The Writers' Strike: A Digital Media Boon?

Forgive me. I live and work in West Hollywood. I hadn't realized that the writers' strike isn't the lead story on everyone's local news. And while the strike might not be geographically local to everybody reading this, if you work in advertising and/or digital media, then believe me when I say that the repercussions of the ongoing ballyhoo and the outcome of the strike will be hitting very close to home.

A quick recap: There is a large gap between writers and studios on how revenues from digital distribution of content will be shared. Not that I have any particular insight into how the talks have gone thus far, but I can imagine that it's pretty tough to negotiate the sharing of revenue that has no historical precedent, nor any clear method for how said revenue stream will ever be generated. So what does this mean for the digital media and advertising community?

New revenue models for digital media? The truth is that the advertising and digital media community could play a vital role in helping to resolve the current dispute. If necessity is the mother of all invention, then perhaps the necessity of studios and writers to find new revenue models for digital media distribution, so that they can then figure out how to share them, will finally show some true innovation in advertising within professional quality content on the Web. If not because major studios need to solve this issue, then because advertisers will need to solve this problem if they wish to continue reaching people. If neither necessity drives a solution in the short run, then we will see...

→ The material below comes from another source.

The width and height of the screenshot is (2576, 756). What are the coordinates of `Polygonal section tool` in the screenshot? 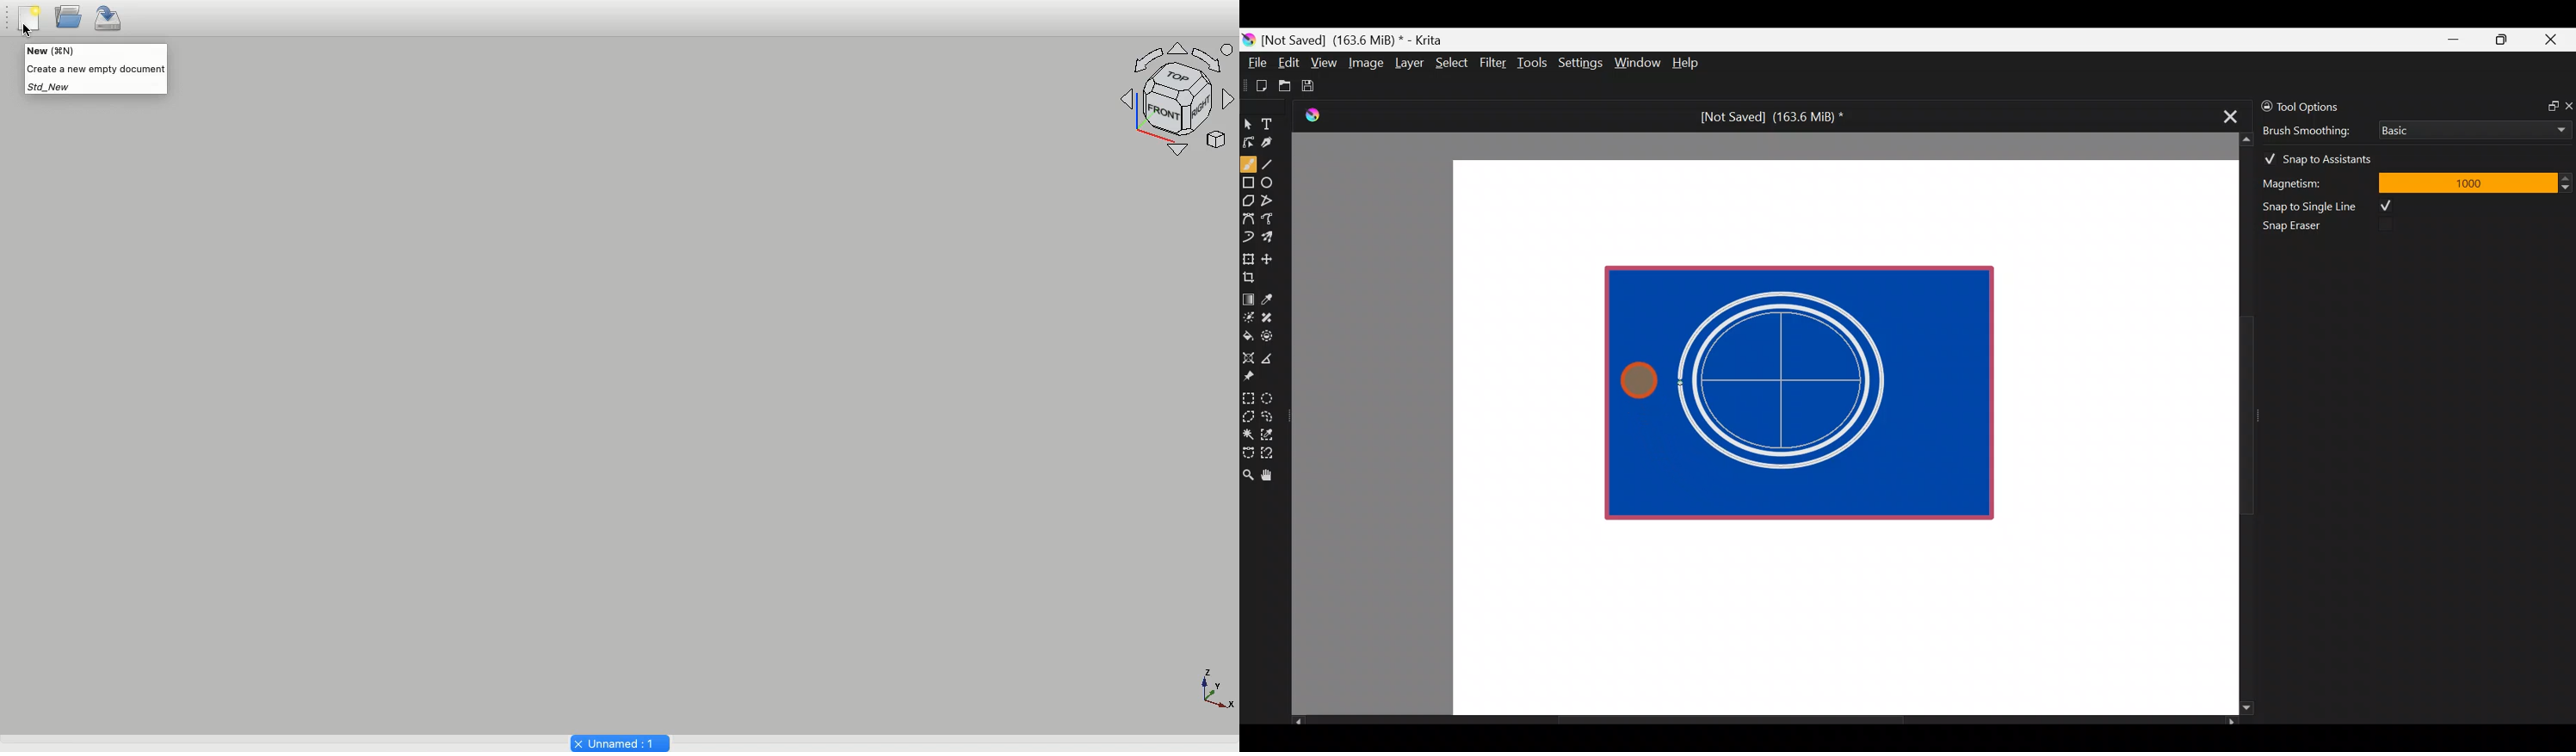 It's located at (1248, 413).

Loss of television content. The full effects of the writers' strike has yet to hit television viewers, but as the strike continues, studios risk losing more of viewers' attention to alternate media. One medium's loss is another medium's gain. I don't know what you're all betting on, but I would predict online programming receives a lion's share of the attention that TV loses, due to the eventual lack of original programming (call me cynical, but I think our nation's lack of an attention span has moved us past the novel making a comeback).

Social media in particular could benefit from this trend. The hardest part of finding something worth watching online is sorting through the crap. The best way to sort through the crap is to let the community dictate what gets views. And the medium best equipped to do that is social networks. Want to keep advertising, watch the new generation of online networks like Kush TV on MySpace seamlessly integrate content and brands. There is the real potential that television's loss of consumer attention could have the effect that the loss of attention toward commercials never had: the shifting of dollars from television to digital media.

Surplus of entertainment talent for digital media. What better way to answer a surplus of consumer attention dedicated to the online medium than to have the same writers, actors and other entertainment professionals put out of work by the current strike turn to digital media as an outlet for their creative talent?

This will have two (somewhat opposite) effects in my mind. First, it has the potential to bring studios back to the table as certain talent finds ways to connect to audiences online. Second, as more often than not entertainers find that it's not easy to aggregate an audience online, and it is an even greater challenge to keep and monetize the audience, a majority of the talent will return to the table with a newfound commitment to collaborate with studios to solve the monetization problem. The second point is an important one, as it will be the writers' ability to integrate brands and advertising into content that may truly resolve the issue of revenue generation for digital content distribution.

In the end, we should all be watching the writers' strike closely. We should be hoping for a swift resolution, because I for one don't want to have to watch more reality television (living in West Hollywood, I feel more like a reality-show extra than a person most of the time). And no matter what happens, we should be mindful of the potential implications to our industries as the writers' strike continues.